_Yönergeler_
1. Kader ve OHAL başlıklı deprem yazısına göre deprem kaç ili kapsıyor?
2. Kader ve OHAL başlıklı deprem yazısında "Kader ve OHAL" sözcüklerini içeren yerle açılıp "hesaplanacak gibi değil." ile kapanan bölümü olduğu gibi yineler misin?
3. Kader ve OHAL başlıklı deprem yazısını, gösterilen son cümlesinden sonra sürdürür müsün?

══ Okuma Metni ══

Kader ve OHAL
Başta İstanbul olmak üzere deprem kuşağındaki illerin durumu farklı değil, önlem alınmazsa aynı sonuçla, belki daha ağır sorunlarla karşılaşacağız.
Fotoğraf: Soma İmbat Madenciliği/AA
Seyit ASLAN
DİSK Yönetim Kurulu Üyesi ve Gıda-İş Genel Başkanı
10 ili kapsayan deprem, onlarca yıl onarılamayacak bir yıkım bıraktı geride. Yıkımı ortaya çıkaran nedenler açık ve nettir. Deprem kuşağında olduğumuz gerçeği bir yana itilerek 10 ilde yapılan ne varsa yıkıldı, yerle bir oldu. Başta İstanbul olmak üzere deprem kuşağındaki illerin durumu farklı değil, önlem alınmazsa aynı sonuçla, belki daha ağır sorunlarla karşılaşacağız. 10 ilimizi kapsayan depremde on binlerce insan hayatını kaybederken, enkazların altında hâlâ on binlerce insan var. Depremin ekonomik kayıpları ise hesaplanacak gibi değil.

═══
══ Ham Veri ══

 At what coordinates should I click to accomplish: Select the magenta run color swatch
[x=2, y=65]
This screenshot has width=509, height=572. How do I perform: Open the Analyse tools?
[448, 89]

═══

_Maddelere Göre Yanıtlar_
1. Deprem 10 ili kapsıyor.

2.
Kader ve OHAL
Başta İstanbul olmak üzere deprem kuşağındaki illerin durumu farklı değil, önlem alınmazsa aynı sonuçla, belki daha ağır sorunlarla karşılaşacağız.
Fotoğraf: Soma İmbat Madenciliği/AA
Seyit ASLAN
DİSK Yönetim Kurulu Üyesi ve Gıda-İş Genel Başkanı
10 ili kapsayan deprem, onlarca yıl onarılamayacak bir yıkım bıraktı geride. Yıkımı ortaya çıkaran nedenler açık ve nettir. Deprem kuşağında olduğumuz gerçeği bir yana itilerek 10 ilde yapılan ne varsa yıkıldı, yerle bir oldu. Başta İstanbul olmak üzere deprem kuşağındaki illerin durumu farklı değil, önlem alınmazsa aynı sonuçla, belki daha ağır sorunlarla karşılaşacağız. 10 ilimizi kapsayan depremde on binlerce insan hayatını kaybederken, enkazların altında hâlâ on binlerce insan var. Depremin ekonomik kayıpları ise hesaplanacak gibi değil.

3.
İktidar ise arama kurtarma faaliyetlerini hızlandıracağına, yardımları ulaştırmak için seferber olacağına, Cumhurbaşkanının ağzından OHAL ilan etti. Şaşırtıcı değil. Biriken öfkeyi bastıracak güçleri kullanmak için elindeki tüm yetkileri kesintisiz kullanacak. OHAL için iktidarın gerekçesi hazır. İnsanlar hayattayken ve yaşarken önlem almayanlar, halkın can ve mal güvenliği için OHAL ilan ettiklerini söylüyor.
ÇÖZÜM YOK BASKI VAR
Pandemi, üzerine yaşanan ekonomik kriz, şimdi depremin vurduğu kentlerde ortaya çıkan manzara, işçi ve emekçilerin yaşamını cehenneme çevirmiş durumda. Fatura giderek ağırlaşıyor. İktidar işçi ve emekçilerin yaşadığı ağır sorunları çözmek yerine, şiddetle bastırmayı tercih ediyor, onun içinde tüm yasaları ve argümanları kullanıyor. Bir yandan baskı ve şiddet, diğer yandan kaderciliği öne çıkararak sorunların üzerini örtmeye çalışıyor. “Kader planı böyle yazılmış”, “Soma, Ermenek, Amasra iş cinayetleri kader, fıtrat”. İş cinayetlerinden afetlere kadar iktidarın tüm unsurları en tepede söyleneni aşağıya doğru tekrar ediyor.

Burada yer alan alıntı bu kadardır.